Baghdad wants to double its trade with Syria
Iraqi Trade Minister Mohammed Mehdi Saleh said here Tuesday that Baghdad hoped to double its trade with Syria, its neighbor and longtime rival. "Our objective is to increase our imports from Syria and to bring commercial exchanges between our two countries up to one billion dollars," Saleh said.
Trade between Syria and Iraq is currently worth $450 million a year.
Saleh, whose country has been under sanctions since 1990, was in Syria to preside over the first Iraqi-Syrian joint economic commission in 20 years and to promote cooperation "respecting international law," he said.

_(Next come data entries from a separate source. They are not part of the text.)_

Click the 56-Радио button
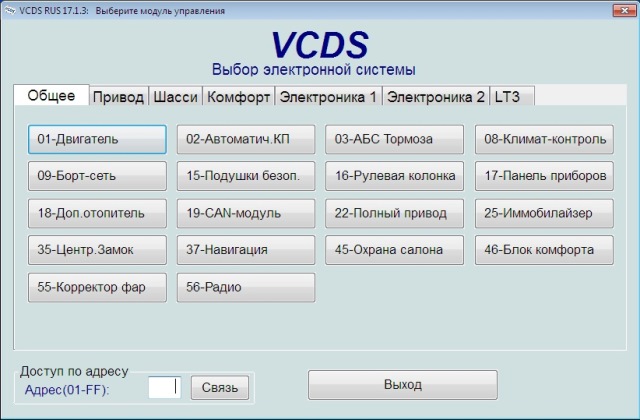point(246,287)

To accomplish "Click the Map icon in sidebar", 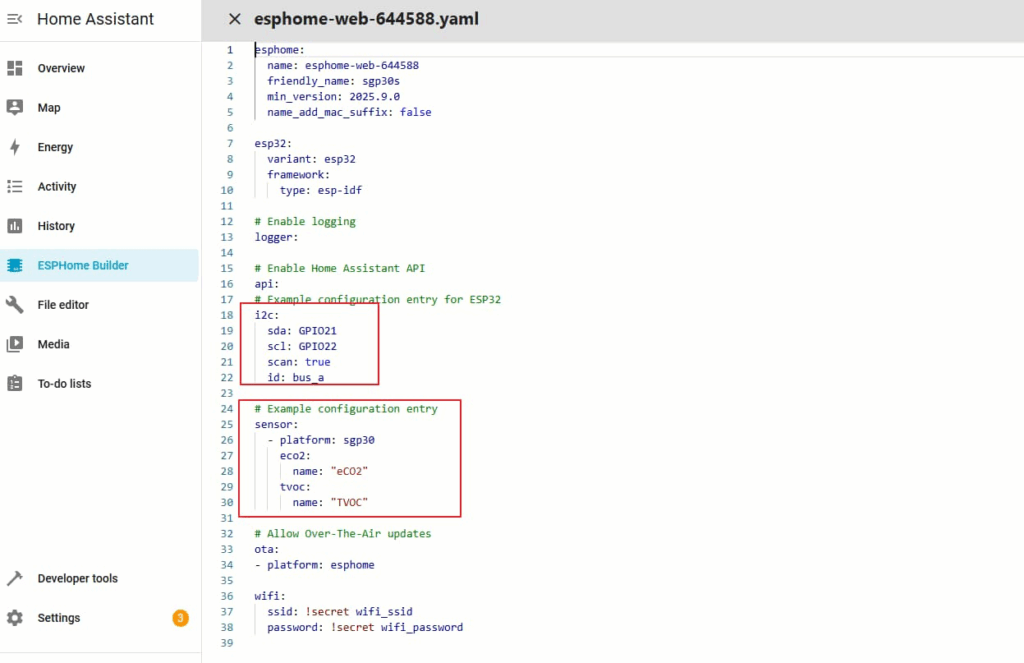I will pos(15,108).
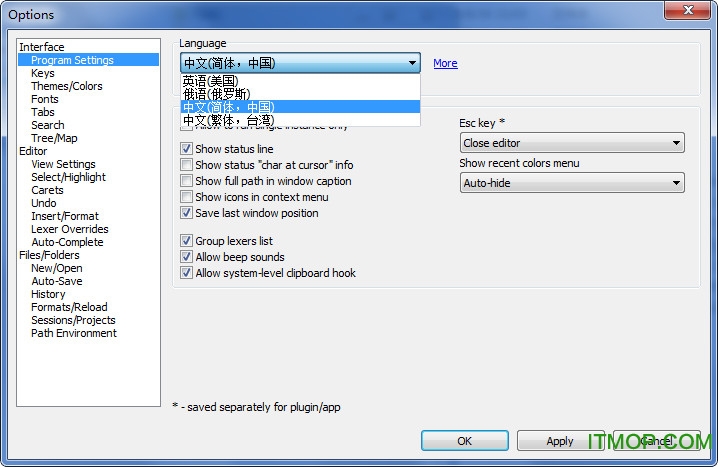Select Auto-Save under Files/Folders
This screenshot has height=467, width=718.
coord(56,281)
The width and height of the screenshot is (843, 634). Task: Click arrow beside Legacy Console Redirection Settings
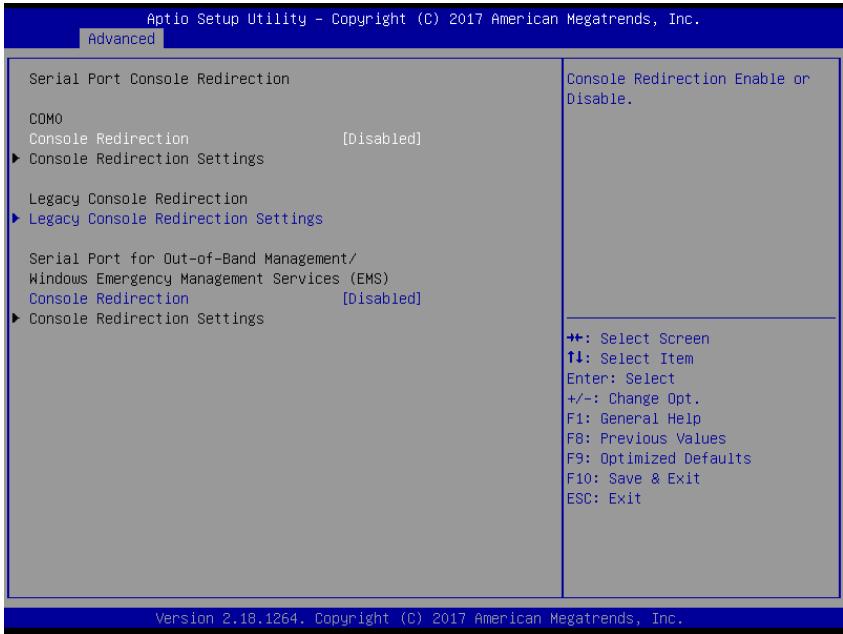click(16, 218)
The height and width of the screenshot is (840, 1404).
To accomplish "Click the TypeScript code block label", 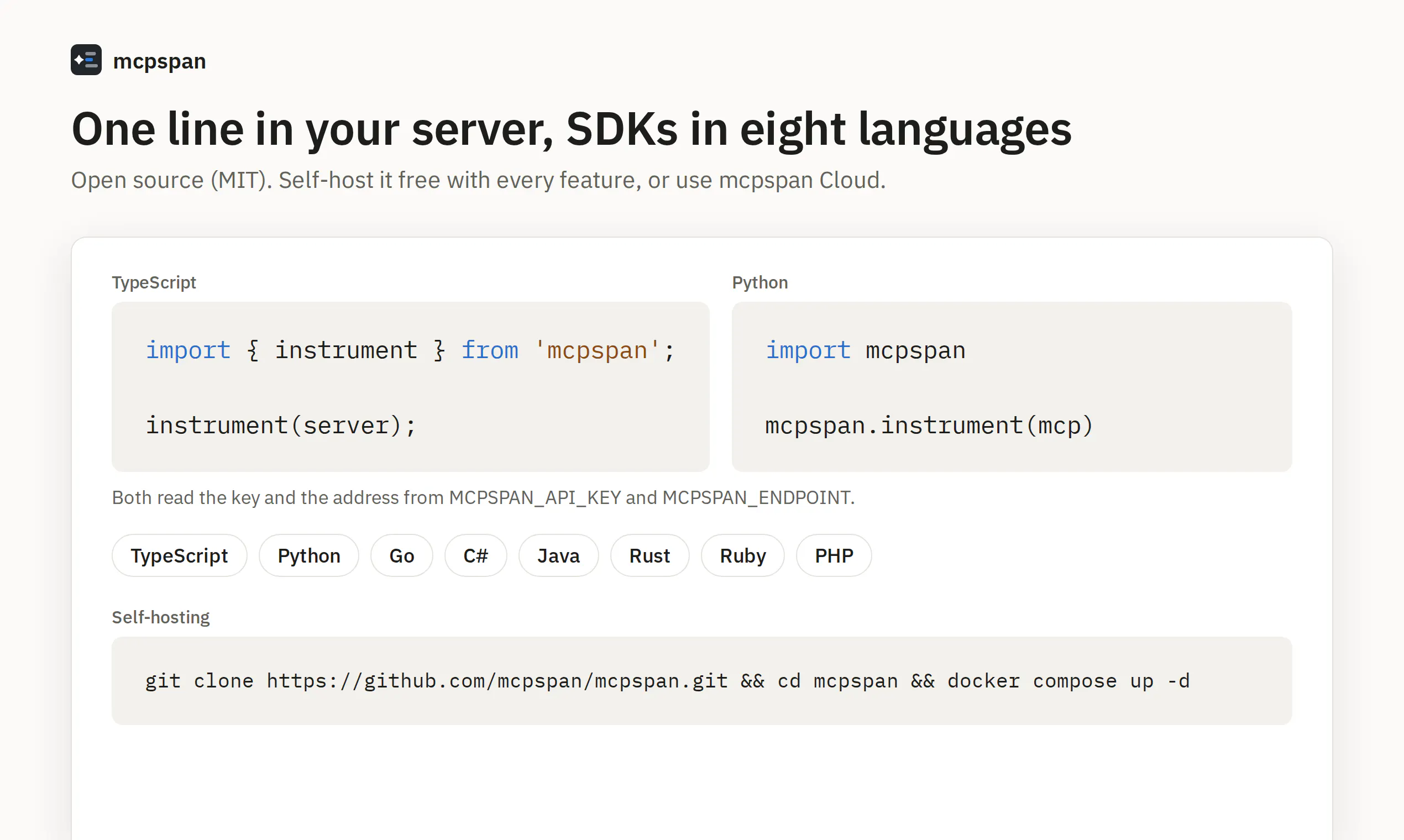I will pyautogui.click(x=154, y=282).
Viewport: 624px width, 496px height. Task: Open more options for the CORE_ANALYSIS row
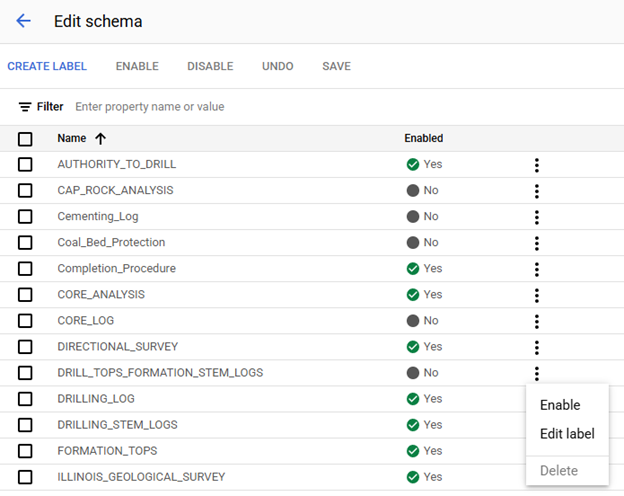tap(537, 295)
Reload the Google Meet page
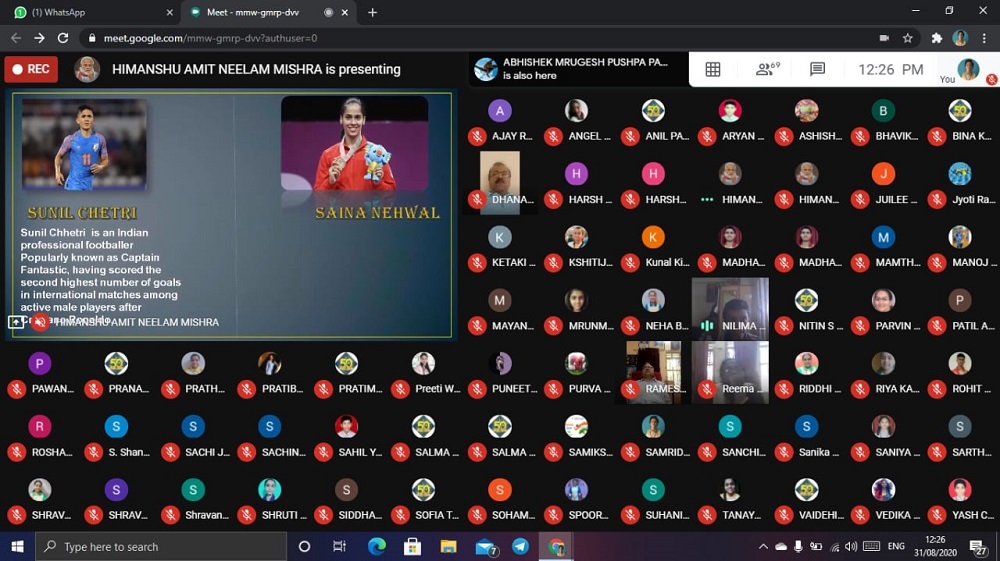This screenshot has height=561, width=1000. [63, 38]
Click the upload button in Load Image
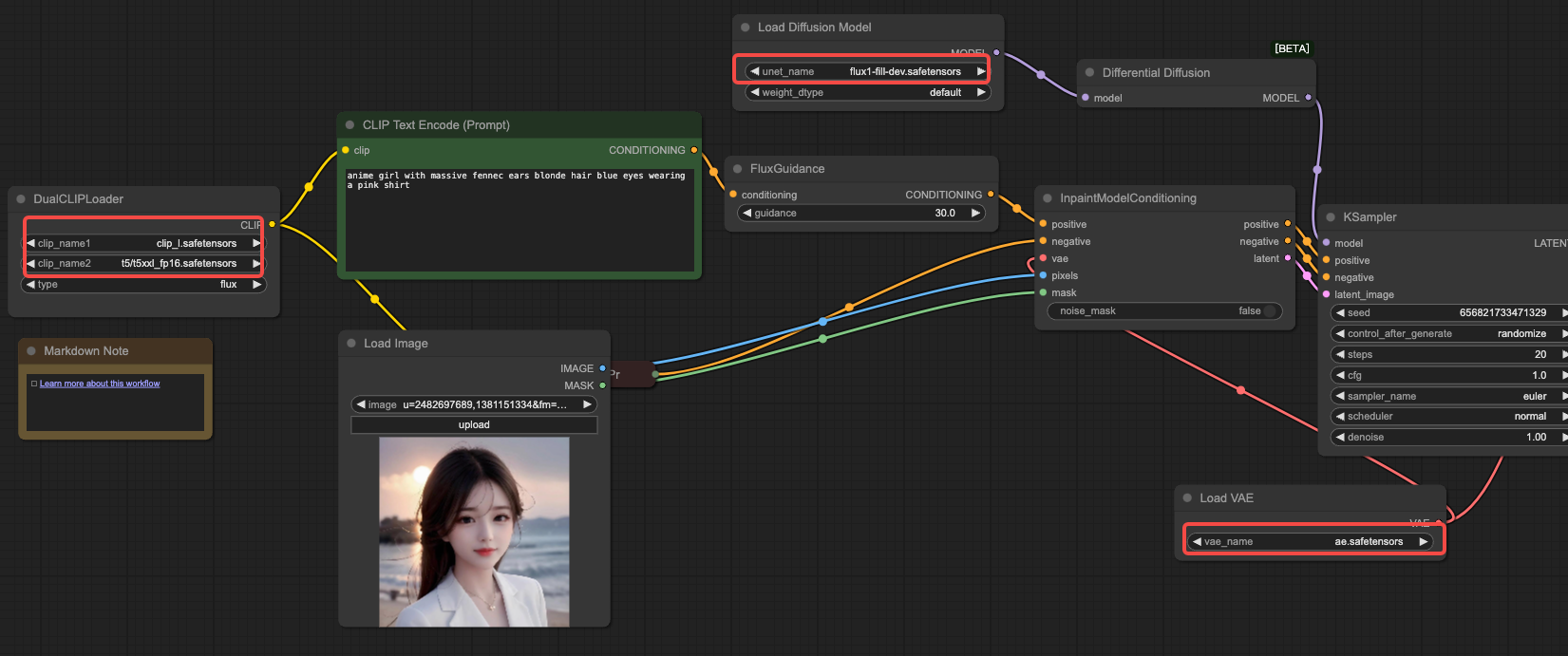The image size is (1568, 656). point(474,425)
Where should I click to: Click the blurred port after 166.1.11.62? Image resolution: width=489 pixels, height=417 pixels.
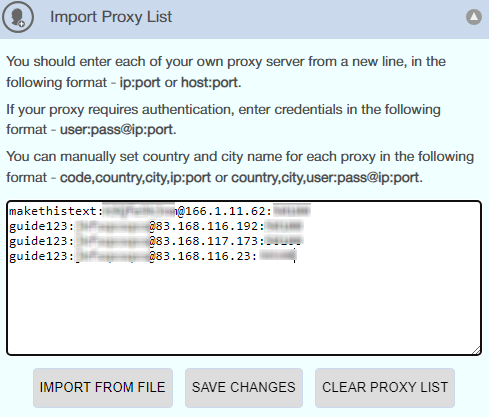[x=292, y=211]
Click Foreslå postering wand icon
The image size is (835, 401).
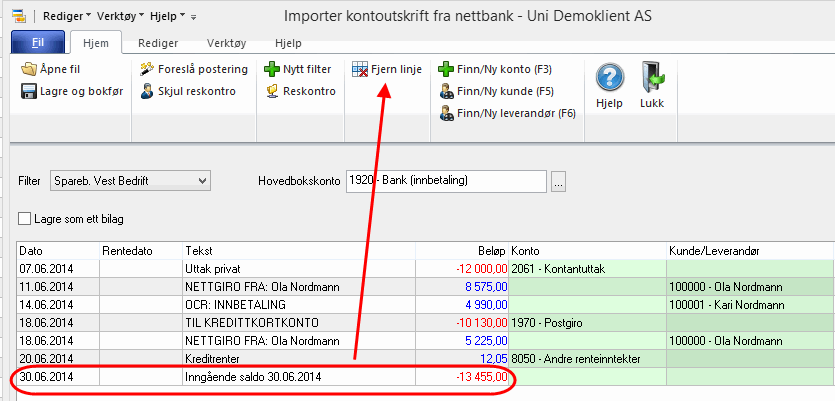click(148, 69)
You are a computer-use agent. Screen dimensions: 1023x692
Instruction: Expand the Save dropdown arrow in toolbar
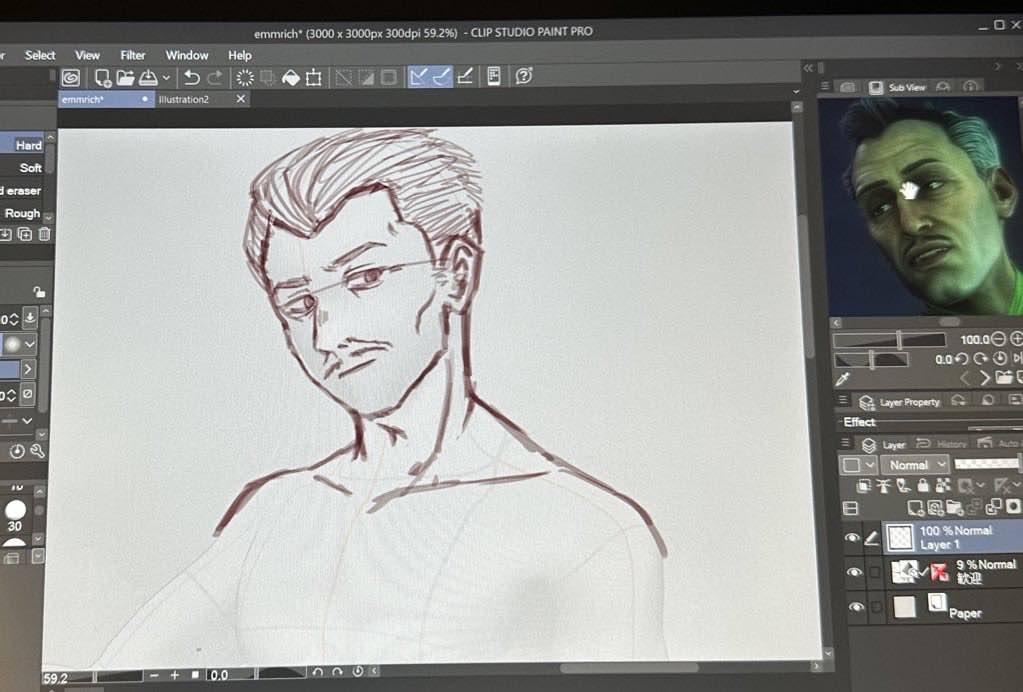(166, 77)
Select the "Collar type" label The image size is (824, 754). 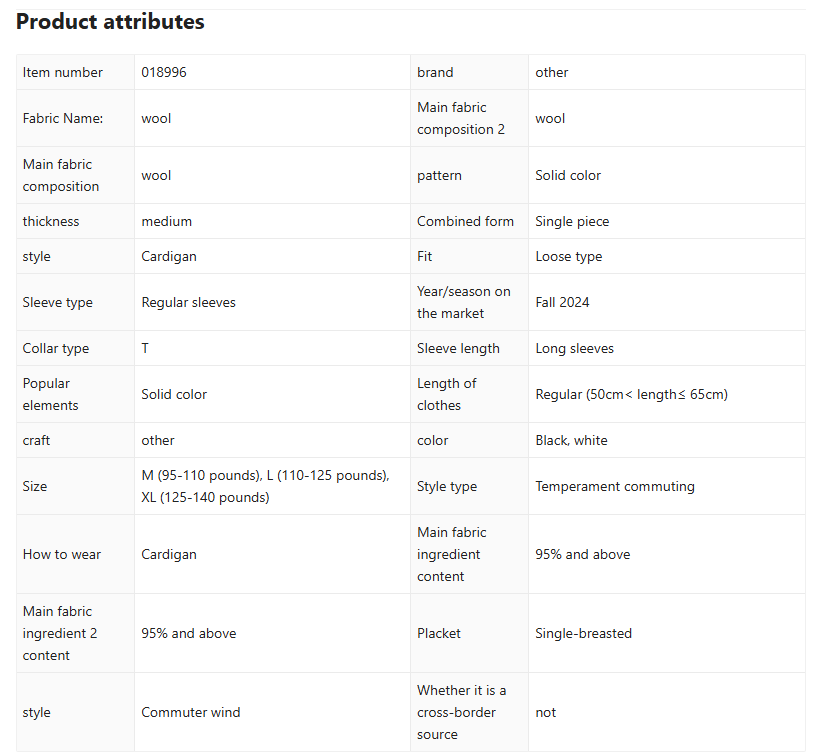(x=56, y=348)
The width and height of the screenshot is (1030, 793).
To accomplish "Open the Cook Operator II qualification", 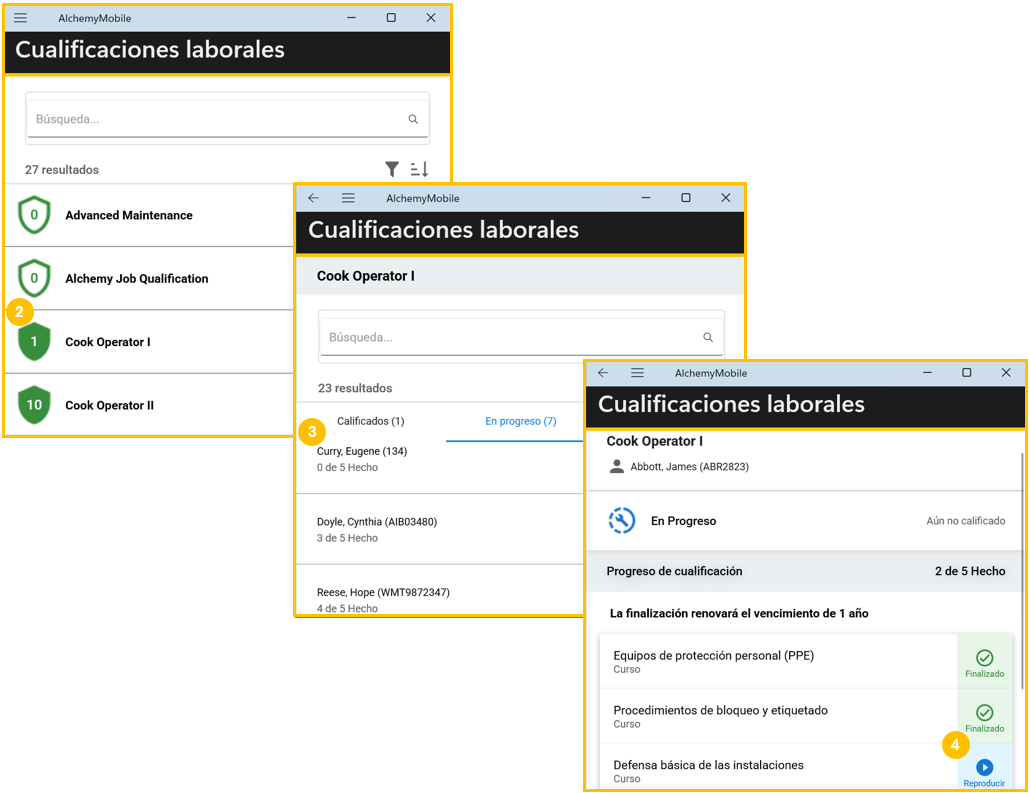I will tap(109, 405).
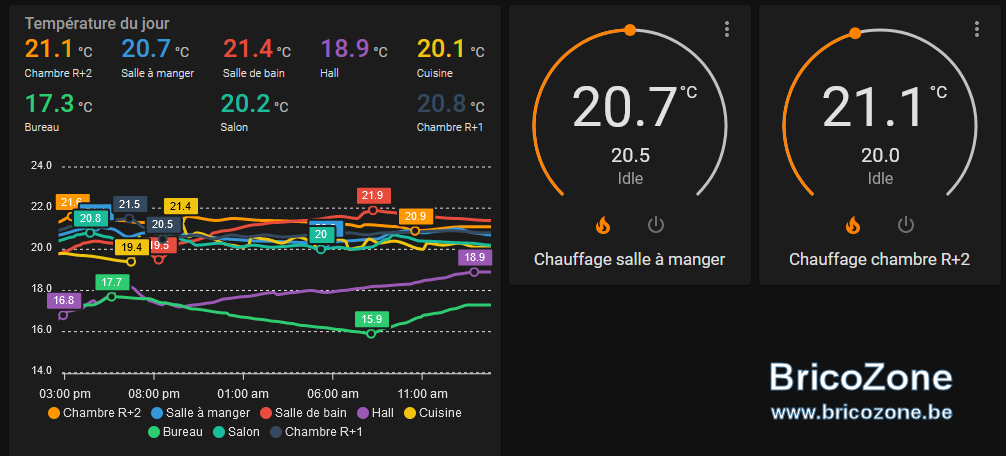Toggle Bureau legend entry

175,432
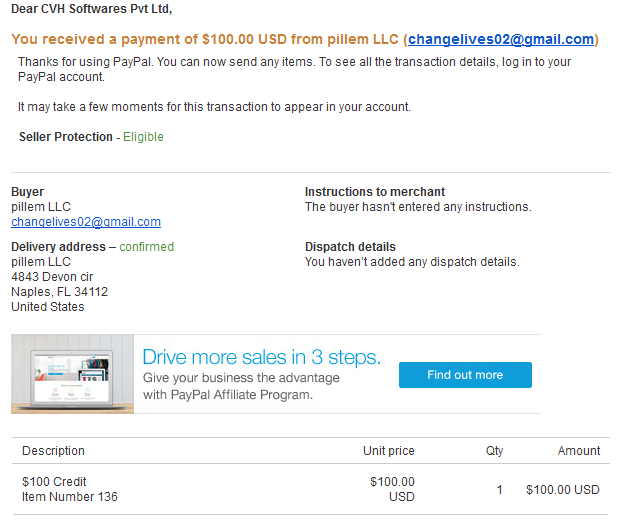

Since 1996 Iraq has been allowed to sell limited amounts of oil in exchange for medical supplies and other necessities, but Saleh said the UN program "only covers some of Iraq's needs." Baghdad broke off relations with Syria in 1980 to protest Damascus' support for Iran in its eight-year war with Iraq. The two countries, governed by rival branches of the Baath party, started to normalize relations in 1997, opening their border to businesspeople.
In 1998, the two countries signed an agreement to reopen an oil pipeline closed since 1982 linking the northern Iraqi city of Kirkuk with the Mediterranean port of Banias. Saleh also expressed satisfaction Tuesday in Damascus over the agreement to open the first rail link between the two countries since 1981.
Iraq opened an interests section in Damascus in March.